Way back in the day, I did gas stand testing to quantify the turbine efficiency improvement due to extrude honing a turbine housing. The gain was measurable and worthwhile for those seeking maximum turbine efficiency. The two major areas where surface smoothness mattered were the turbine inlet section and at the narrow throat section where the flow exists the housing volute and enters the turbine wheel. Basically, wherever flow velocity was highest. I couldn’t smooth out the throat section on this turbine housing, but I got the entrance section done and I bet the difference is measurable on the gas stand. The compressor side, not so much. I also like to call it arts and crafts time and it’s relaxing. Sure, the hand smoothing of the turbine housing is a small incremental improvement, but so is a drop-in air filter, thermal barrier coating, compressor inlet, or my x-pipe exhaust tip. Keep on adding them all up though and it comes meaningful 🙂
Awesome and thorough write-up! After a bunch of 4 cylinder miatas, I don’t think I could upgrade to a Porsche with a 4 cylinder though lol
I had glanced at the GT4, but it was essentially a $50k premium taking into account the ADM dealers were asking. The 4.0l GTS was roughly a $25k premium over my T. But in the end, I still really like turbo-4s.

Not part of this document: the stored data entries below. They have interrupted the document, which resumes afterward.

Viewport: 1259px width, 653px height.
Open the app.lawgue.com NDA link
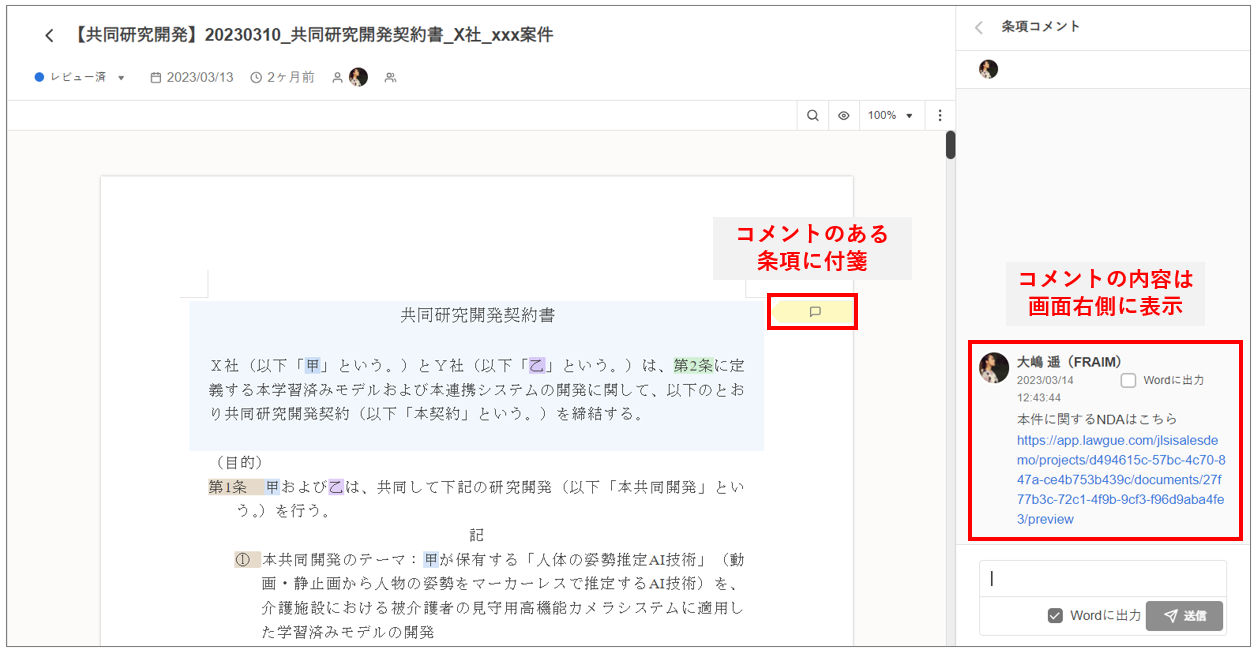(x=1117, y=479)
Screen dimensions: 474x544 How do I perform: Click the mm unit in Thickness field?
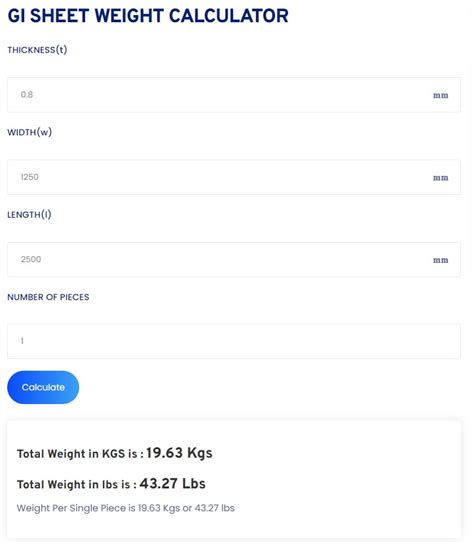point(441,96)
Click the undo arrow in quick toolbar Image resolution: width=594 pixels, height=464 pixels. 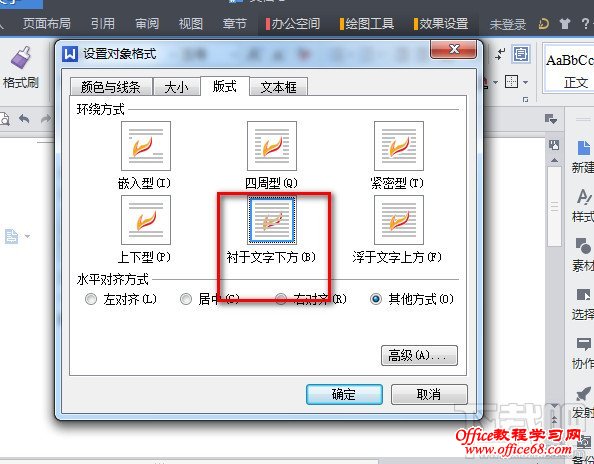pos(24,119)
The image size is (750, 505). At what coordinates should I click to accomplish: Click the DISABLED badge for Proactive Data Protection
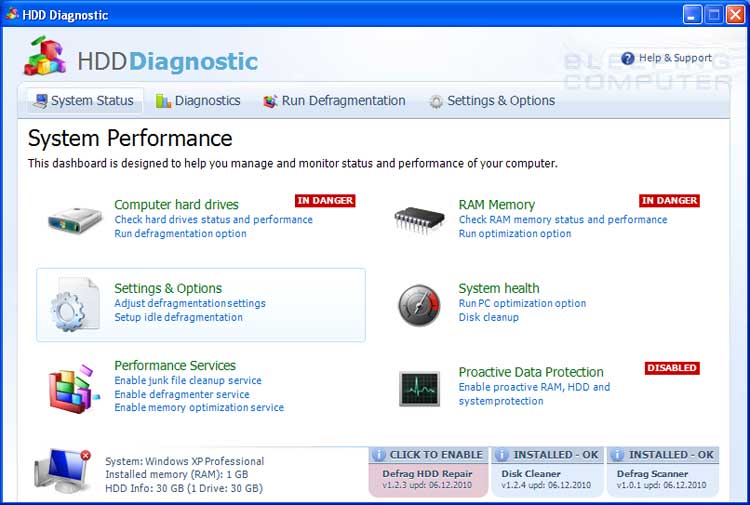(672, 368)
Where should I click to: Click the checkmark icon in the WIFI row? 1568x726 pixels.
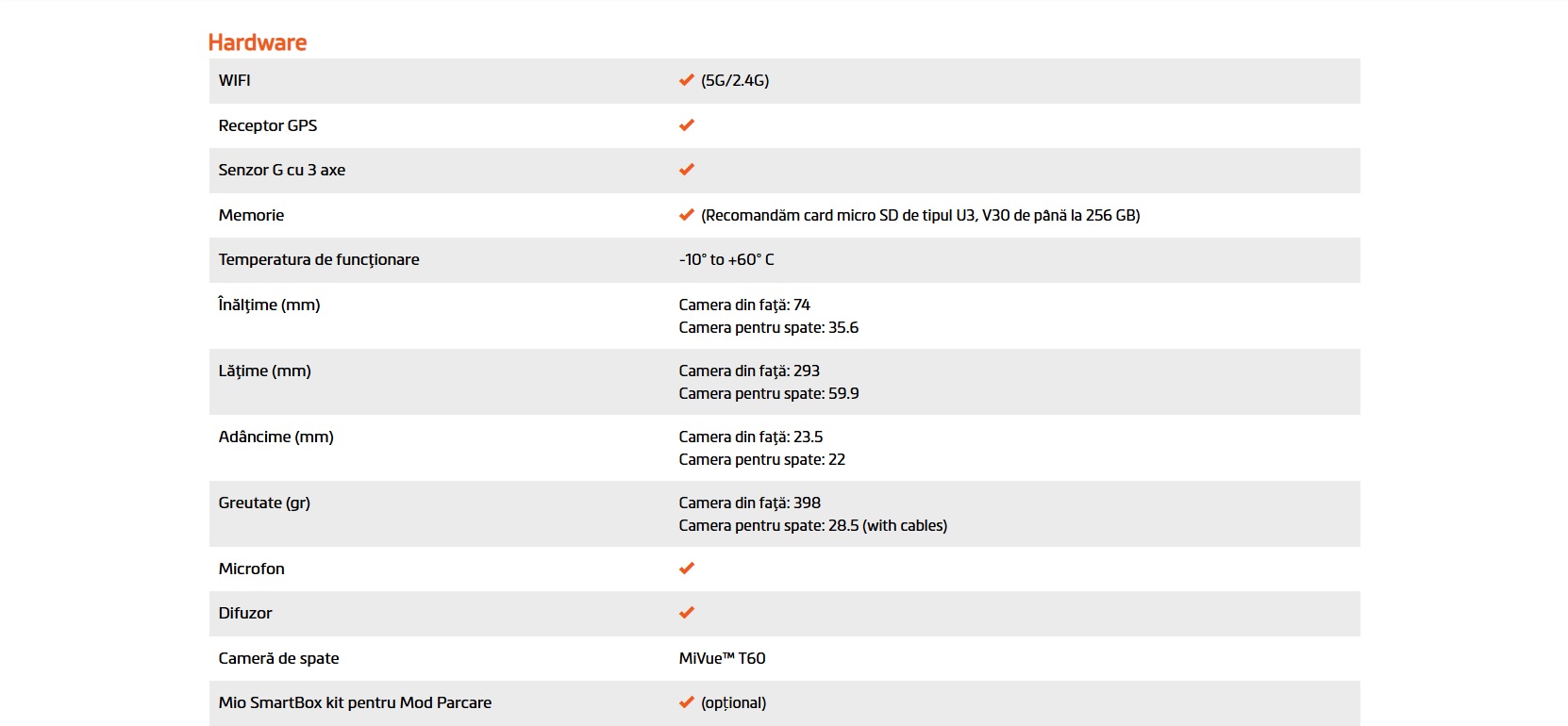687,80
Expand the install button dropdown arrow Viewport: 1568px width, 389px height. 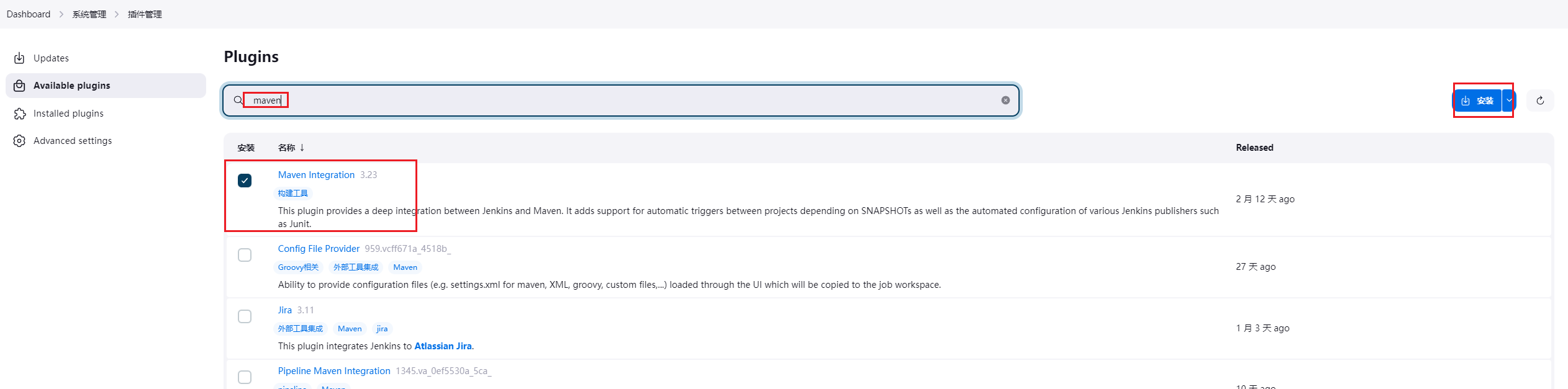tap(1509, 101)
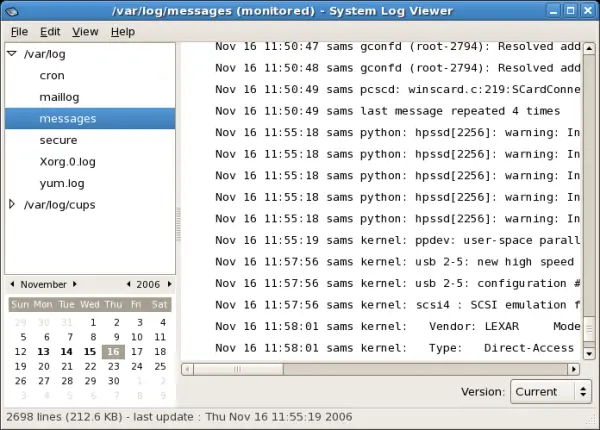Open the Version dropdown showing Current

(551, 392)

Initial engineering meeting for the 718 6 cylinder : “What would be the best engine layout and displacement to give customer’s high levels of power with a linear powerband?”
Initial engineering meeting for the 718 4 cylinder: “Who has a copy of China’s engine displacement tax regulations?”
For the higher trim GTS, I don’t disagree. For the base trim, the 2.0l turbo stomps all over the 981 base 6-cylinder in torque, power, and fuel efficiency.
That said, the 2.0l with this turbo upgrade, good fuel, and some exhaust mods is 350wtq and 400whp capable which puts it in the range of a bolt-on and tune 4.0l 6-cylinder. I’m straddled with Cali 91 octane and keeping the stock cat. The 2.5l engine with larger upgraded VGT turbo is 500-550whp+ capable, over 400wtq, and still good response to boot because of the VGT. No NA modded 4.0L can touch that.
Not that everyone cares about fuel economy, but I can get 32-34mpg highway no problem. The 4.0l can’t touch that.
“The 2.5l engine with larger upgraded VGT turbo is 500-550whp+ capable, over 400wtq, and still good response to boot because of the VGT. No NA modded 4.0L can touch that.”
565>500-550 https://demanmotorsport.com/4-5l-cayman/
“I’m straddled with Cali 91 octane and keeping the stock cat.” –> We forge the chains we wear in life.
Mmm… A bit extreme as that’s well past bolt-ons and a $50k+ engine package. But it’s possible. RaggDoll is also working on a non-VGT big turbo package that will be good for 600-650whp on the 2.5l. A built bottom-end is recommended at that point. Of course, it’ll have some lag that the NA engine won’t.
Did you cerakote the compressor housing? Also, since the boost was holding with higher flowing wheels, did you notice a mass flow change in the data logs?